Sempre in Catalogna, nelle stesse ore c’era stato un altro deragliamento per dei massi caduti su binari, per fortuna senza vittime. Nel dolore e nella rabbia, cresce lo sconcerto dei cittadini spagnoli per i prestiti esteri a Marocco, Egitto e Uzbekistan che hanno superato 1,511 miliardi di euro dal 2021. Uno degli ultimi progetti approvati, l’11 febbraio 2025, ha riguardato la concessione di un prestito rimborsabile di 754,3 milioni di euro destinato all’acquisto di 40 treni interurbani in Marocco.
Dal 2021, il governo di Sánchez ha concesso circa 700 milioni di prestiti all’Egitto, soprattutto per la manutenzione e la fornitura di pezzi di ricambio per il materiale rotabile delle linee 1 e 2 della metropolitana del Cairo.
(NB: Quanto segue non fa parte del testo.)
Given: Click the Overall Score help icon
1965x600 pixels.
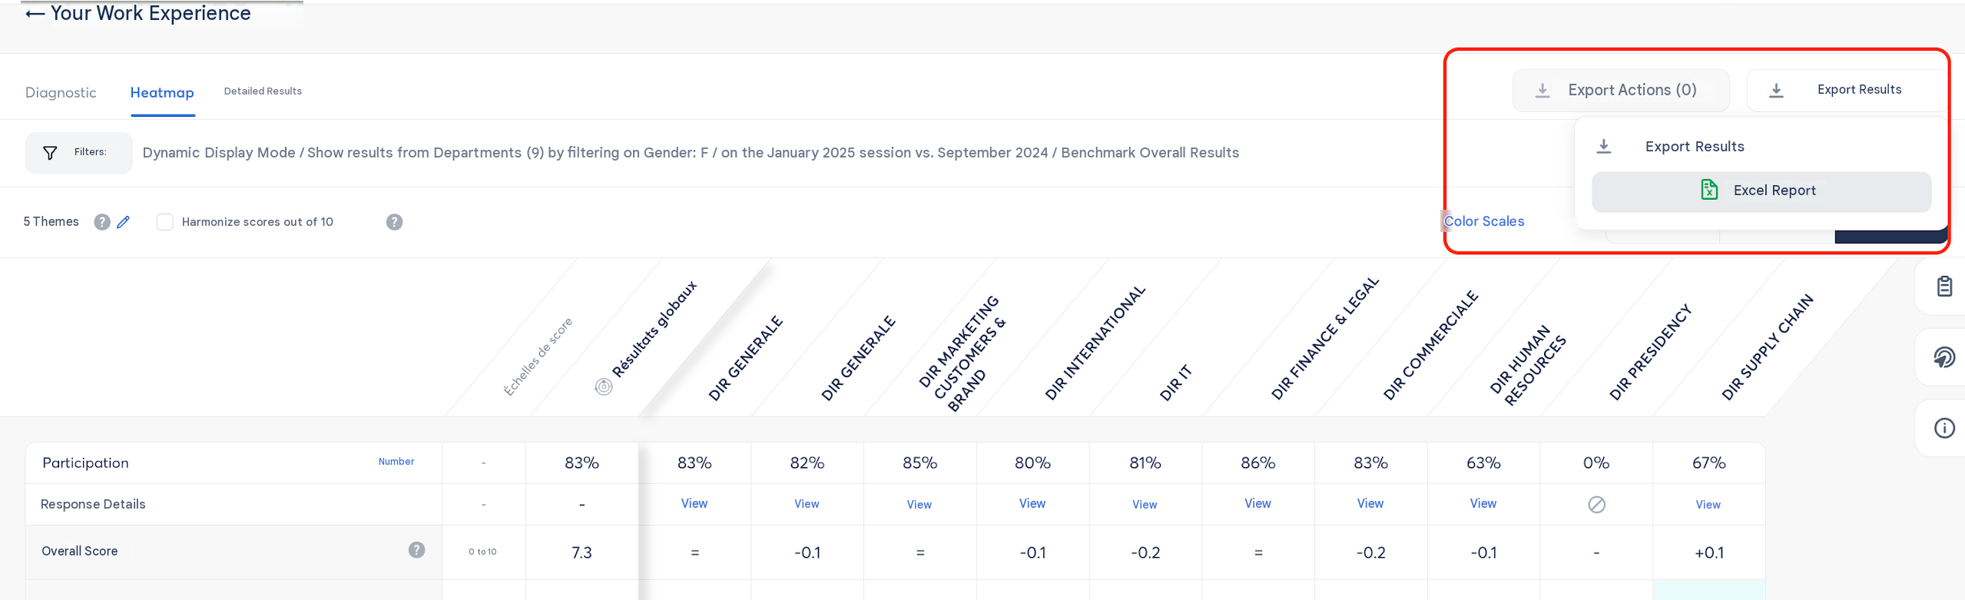Looking at the screenshot, I should tap(416, 550).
Nel 2019 approvava un prestito di 57,4 milioni di euro all’Uzbekistan per l’acquisizione di treni ad alta velocità Talgo 250.
Nel frattempo, in Spagna l’investimento ferroviario da parte del gestore dell’infrastruttura Adif «ha accumulato un calo impressionante», nella manutenzione, riporta Libremercado, «e l’investimento effettivo - misurato in relazione alle dimensioni dei binari e all’utilizzo - è stato ridotto del 42,5%».
Non è finita. Nuove accuse arrivano al cerchio di fedelissimi del premier. Koldo García, ex consigliere dell’ex ministro dei Trasporti José Luis Ábalos (entrambi in carcere), tra il 2023 e il 2024 (data del suo arresto) aveva ricoperto il ruolo di consigliere di Azvi, una delle aziende legate allo scandalo dei lavori pubblici che ha coinvolto il Psoe e diversi dirigenti socialisti.
Azvi è stata una delle aziende a cui è stato assegnato l’appalto nell’aprile 2022 per la ristrutturazione e il miglioramento del tratto di binario interessato dall’incidente di Adamuz. «La corruzione distrugge la fiducia nelle istituzioni. E la corruzione uccide», ha tuonato ieri su X il leader di Vox, Santiago Abascal.